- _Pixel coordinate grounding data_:
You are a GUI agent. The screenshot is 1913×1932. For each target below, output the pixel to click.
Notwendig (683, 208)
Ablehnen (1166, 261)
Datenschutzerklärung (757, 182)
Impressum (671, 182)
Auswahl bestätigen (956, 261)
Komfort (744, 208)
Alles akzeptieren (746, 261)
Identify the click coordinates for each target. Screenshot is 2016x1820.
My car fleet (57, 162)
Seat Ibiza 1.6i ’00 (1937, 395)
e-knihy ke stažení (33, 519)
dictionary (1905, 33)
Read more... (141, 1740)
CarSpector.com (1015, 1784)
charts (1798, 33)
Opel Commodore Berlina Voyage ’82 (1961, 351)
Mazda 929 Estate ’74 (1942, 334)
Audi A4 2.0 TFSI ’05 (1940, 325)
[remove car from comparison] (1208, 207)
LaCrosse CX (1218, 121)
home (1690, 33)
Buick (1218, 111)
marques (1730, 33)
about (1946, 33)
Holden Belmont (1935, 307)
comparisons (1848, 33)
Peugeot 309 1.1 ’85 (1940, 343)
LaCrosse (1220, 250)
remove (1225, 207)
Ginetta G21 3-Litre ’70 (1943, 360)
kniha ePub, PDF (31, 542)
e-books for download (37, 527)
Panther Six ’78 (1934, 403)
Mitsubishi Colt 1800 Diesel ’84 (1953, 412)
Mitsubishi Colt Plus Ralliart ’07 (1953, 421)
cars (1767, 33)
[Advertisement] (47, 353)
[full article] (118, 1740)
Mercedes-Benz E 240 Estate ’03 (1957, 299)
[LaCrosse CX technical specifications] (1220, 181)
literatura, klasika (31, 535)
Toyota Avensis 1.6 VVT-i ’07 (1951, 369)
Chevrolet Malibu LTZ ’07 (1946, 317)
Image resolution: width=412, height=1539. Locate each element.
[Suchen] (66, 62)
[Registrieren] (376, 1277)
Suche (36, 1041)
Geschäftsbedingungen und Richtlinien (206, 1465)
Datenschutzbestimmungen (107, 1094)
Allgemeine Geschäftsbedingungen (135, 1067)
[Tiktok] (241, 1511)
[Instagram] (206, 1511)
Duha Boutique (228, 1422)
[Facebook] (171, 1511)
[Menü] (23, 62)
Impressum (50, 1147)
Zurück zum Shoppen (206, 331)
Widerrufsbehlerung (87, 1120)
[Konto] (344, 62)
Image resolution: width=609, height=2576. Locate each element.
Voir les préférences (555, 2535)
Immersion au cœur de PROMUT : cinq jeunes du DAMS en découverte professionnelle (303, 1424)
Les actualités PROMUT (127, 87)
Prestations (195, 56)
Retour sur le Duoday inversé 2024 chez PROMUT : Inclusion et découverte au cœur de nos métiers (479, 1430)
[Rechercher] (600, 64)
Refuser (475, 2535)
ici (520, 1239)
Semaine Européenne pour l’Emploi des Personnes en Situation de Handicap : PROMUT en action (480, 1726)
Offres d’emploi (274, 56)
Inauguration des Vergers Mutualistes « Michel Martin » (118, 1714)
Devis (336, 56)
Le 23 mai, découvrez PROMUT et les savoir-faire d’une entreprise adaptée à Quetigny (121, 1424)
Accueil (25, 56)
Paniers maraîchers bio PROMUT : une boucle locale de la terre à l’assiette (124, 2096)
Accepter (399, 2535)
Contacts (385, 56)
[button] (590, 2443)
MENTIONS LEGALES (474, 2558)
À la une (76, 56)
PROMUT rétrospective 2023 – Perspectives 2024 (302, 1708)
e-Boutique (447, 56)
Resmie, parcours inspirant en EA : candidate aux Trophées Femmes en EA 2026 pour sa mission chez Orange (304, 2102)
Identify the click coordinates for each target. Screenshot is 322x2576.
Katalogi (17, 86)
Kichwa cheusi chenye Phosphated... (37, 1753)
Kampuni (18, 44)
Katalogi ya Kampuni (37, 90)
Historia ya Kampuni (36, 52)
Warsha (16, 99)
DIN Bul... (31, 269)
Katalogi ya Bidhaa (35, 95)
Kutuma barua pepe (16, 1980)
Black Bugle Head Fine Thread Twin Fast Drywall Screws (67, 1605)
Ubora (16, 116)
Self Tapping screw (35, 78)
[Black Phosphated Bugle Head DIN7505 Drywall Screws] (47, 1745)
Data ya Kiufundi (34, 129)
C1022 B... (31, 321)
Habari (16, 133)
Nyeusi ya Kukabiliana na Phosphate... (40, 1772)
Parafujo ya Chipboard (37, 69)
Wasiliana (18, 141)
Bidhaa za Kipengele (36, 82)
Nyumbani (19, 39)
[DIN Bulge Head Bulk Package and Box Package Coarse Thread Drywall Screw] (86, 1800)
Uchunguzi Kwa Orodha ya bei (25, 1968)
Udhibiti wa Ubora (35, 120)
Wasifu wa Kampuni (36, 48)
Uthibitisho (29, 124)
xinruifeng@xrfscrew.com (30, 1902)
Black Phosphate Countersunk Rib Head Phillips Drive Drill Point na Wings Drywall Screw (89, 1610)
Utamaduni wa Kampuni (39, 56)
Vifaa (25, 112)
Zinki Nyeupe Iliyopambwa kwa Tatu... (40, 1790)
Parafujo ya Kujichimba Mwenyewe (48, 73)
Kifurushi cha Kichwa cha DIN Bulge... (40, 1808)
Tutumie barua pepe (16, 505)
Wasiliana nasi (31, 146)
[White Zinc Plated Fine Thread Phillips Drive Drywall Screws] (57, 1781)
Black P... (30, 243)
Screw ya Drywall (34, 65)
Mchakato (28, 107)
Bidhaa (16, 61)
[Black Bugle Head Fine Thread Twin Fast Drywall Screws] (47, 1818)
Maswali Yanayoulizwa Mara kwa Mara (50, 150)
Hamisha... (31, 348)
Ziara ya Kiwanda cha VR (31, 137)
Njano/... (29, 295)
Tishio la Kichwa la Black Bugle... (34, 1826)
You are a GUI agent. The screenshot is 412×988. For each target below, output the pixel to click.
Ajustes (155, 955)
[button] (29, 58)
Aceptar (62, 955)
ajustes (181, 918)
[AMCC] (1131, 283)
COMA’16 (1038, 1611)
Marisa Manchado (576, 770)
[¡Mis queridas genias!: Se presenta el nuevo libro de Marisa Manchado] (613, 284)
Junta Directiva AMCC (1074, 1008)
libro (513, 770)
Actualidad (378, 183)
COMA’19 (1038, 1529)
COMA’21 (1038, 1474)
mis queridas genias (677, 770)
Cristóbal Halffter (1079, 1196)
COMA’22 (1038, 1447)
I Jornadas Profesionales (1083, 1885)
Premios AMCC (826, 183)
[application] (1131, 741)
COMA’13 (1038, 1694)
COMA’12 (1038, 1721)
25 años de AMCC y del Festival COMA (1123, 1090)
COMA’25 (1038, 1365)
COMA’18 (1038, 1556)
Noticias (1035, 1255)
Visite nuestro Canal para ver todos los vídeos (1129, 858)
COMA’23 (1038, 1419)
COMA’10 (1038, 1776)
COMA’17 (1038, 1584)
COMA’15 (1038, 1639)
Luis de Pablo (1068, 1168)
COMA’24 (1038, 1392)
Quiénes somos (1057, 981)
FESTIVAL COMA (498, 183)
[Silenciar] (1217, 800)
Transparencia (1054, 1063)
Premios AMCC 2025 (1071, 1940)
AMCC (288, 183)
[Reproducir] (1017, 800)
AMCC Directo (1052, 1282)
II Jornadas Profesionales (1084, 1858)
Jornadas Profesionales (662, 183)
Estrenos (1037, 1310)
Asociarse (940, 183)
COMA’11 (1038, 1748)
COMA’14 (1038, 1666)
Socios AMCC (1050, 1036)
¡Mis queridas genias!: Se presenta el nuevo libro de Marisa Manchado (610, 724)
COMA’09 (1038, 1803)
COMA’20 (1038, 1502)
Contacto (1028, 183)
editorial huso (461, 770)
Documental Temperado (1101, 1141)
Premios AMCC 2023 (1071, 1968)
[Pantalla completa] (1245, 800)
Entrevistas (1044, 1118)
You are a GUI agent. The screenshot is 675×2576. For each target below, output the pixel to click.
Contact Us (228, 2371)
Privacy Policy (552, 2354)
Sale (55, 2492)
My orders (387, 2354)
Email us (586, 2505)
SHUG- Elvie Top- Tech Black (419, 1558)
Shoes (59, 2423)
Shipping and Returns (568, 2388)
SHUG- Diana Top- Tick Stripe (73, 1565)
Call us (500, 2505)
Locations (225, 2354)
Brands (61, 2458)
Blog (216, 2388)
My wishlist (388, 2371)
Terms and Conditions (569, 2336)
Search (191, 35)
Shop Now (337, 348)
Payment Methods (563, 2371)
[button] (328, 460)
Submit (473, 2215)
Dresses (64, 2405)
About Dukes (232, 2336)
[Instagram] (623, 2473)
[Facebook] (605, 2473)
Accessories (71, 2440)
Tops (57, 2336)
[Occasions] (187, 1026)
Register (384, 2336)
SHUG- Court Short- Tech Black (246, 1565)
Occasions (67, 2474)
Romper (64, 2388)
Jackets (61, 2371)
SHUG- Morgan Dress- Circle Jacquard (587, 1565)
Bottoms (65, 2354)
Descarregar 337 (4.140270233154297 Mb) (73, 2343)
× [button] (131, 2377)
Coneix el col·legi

- _ACTION ITEM_: Nothing should be returned except the lines from the first line of the data above through the line with "charts (1798, 33)", each one exact.

- _RESPONSE TO THIS TASK_:
You are a GUI agent. The screenshot is 1913×1932. For each target below, output the pixel to click.
Notwendig (683, 208)
Ablehnen (1166, 261)
Datenschutzerklärung (757, 182)
Impressum (671, 182)
Auswahl bestätigen (956, 261)
Komfort (744, 208)
Alles akzeptieren (746, 261)
Identify the click coordinates for each target. Screenshot is 2016x1820.
My car fleet (57, 162)
Seat Ibiza 1.6i ’00 (1937, 395)
e-knihy ke stažení (33, 519)
dictionary (1905, 33)
Read more... (141, 1740)
CarSpector.com (1015, 1784)
charts (1798, 33)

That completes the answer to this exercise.